## WHAT NEEDS TO BE DONE
Only the number is needed. Please count the lines below in which the word "based" occurs.

--------------------------------

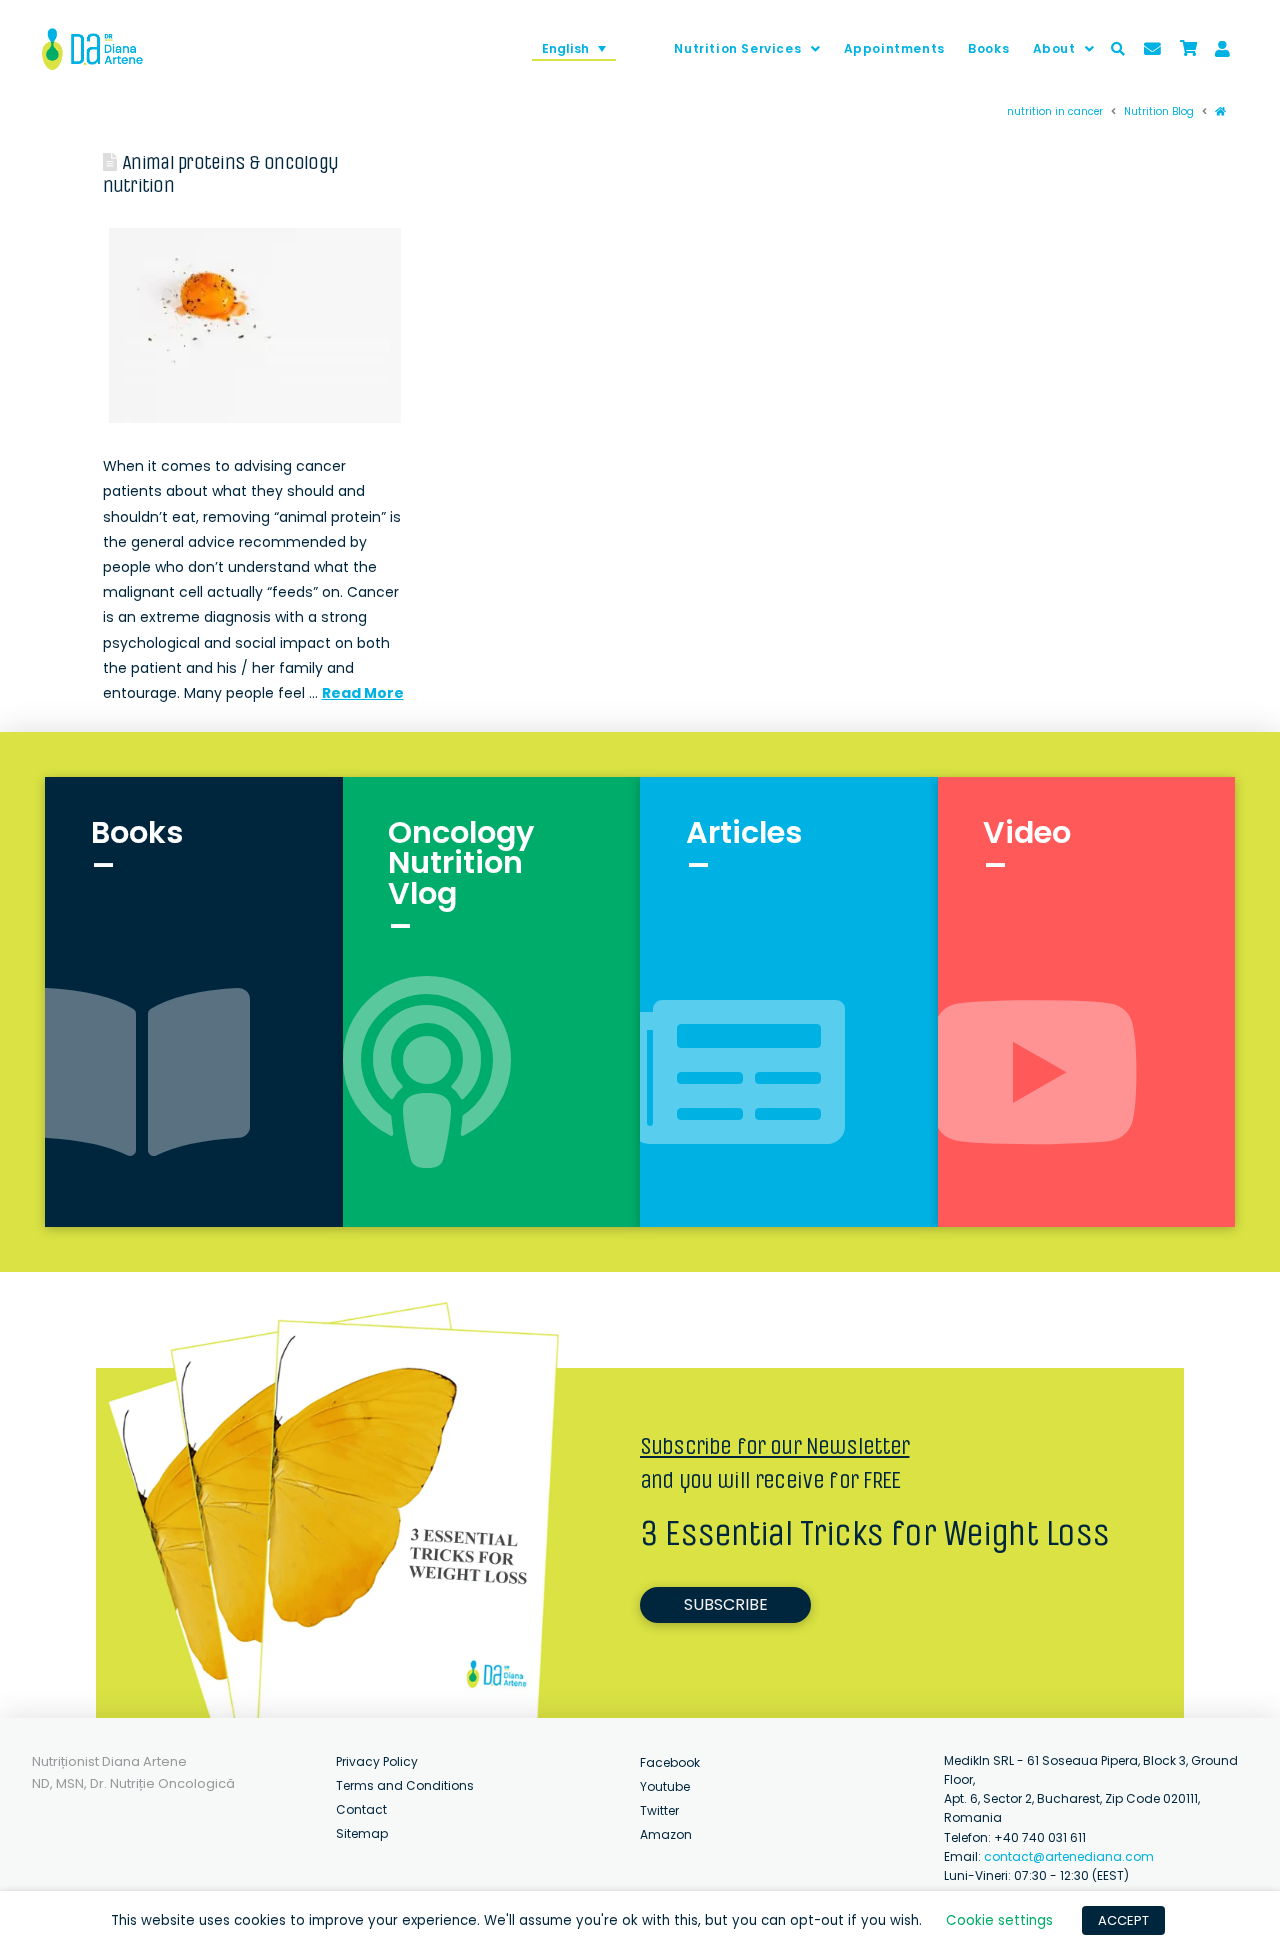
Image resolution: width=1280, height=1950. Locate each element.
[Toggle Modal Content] (1118, 49)
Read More (363, 693)
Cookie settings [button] (999, 1920)
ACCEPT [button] (1123, 1920)
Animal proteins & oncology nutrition (220, 174)
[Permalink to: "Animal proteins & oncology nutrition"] (255, 325)
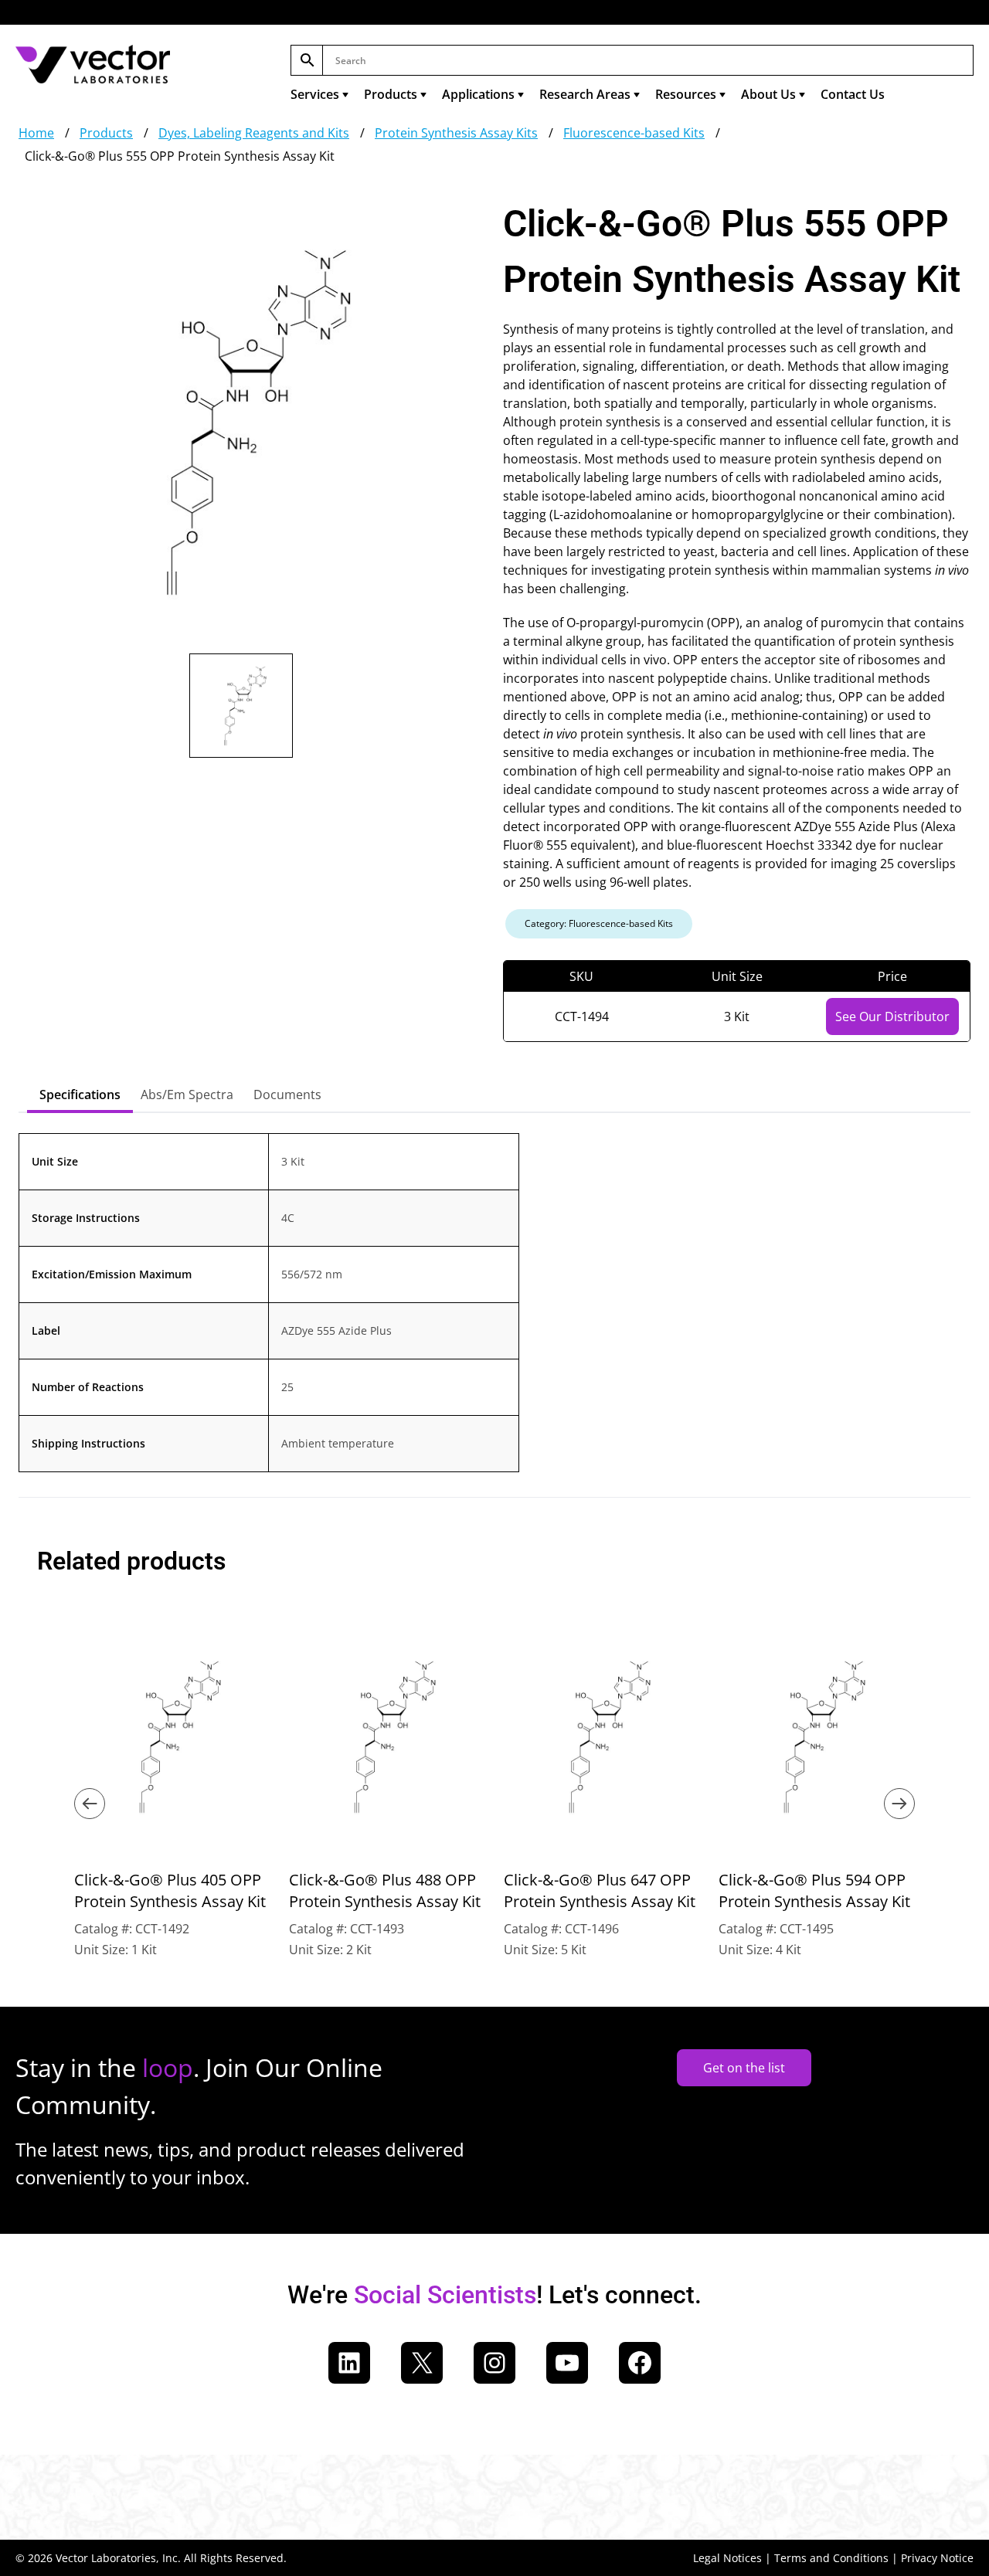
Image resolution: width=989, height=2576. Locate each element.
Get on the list (744, 2067)
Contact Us (853, 94)
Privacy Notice (937, 2558)
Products (390, 94)
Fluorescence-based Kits (634, 132)
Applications (478, 94)
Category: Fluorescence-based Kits (599, 923)
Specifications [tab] (80, 1094)
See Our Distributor (892, 1016)
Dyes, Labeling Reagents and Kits (253, 132)
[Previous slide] (89, 1803)
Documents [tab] (287, 1094)
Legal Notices (727, 2558)
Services (315, 94)
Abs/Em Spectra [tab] (187, 1094)
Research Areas (584, 94)
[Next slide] (899, 1803)
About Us (768, 94)
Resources (685, 94)
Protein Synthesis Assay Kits (456, 132)
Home (36, 132)
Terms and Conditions (831, 2558)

--------------------------------

## YOUR RESPONSE
2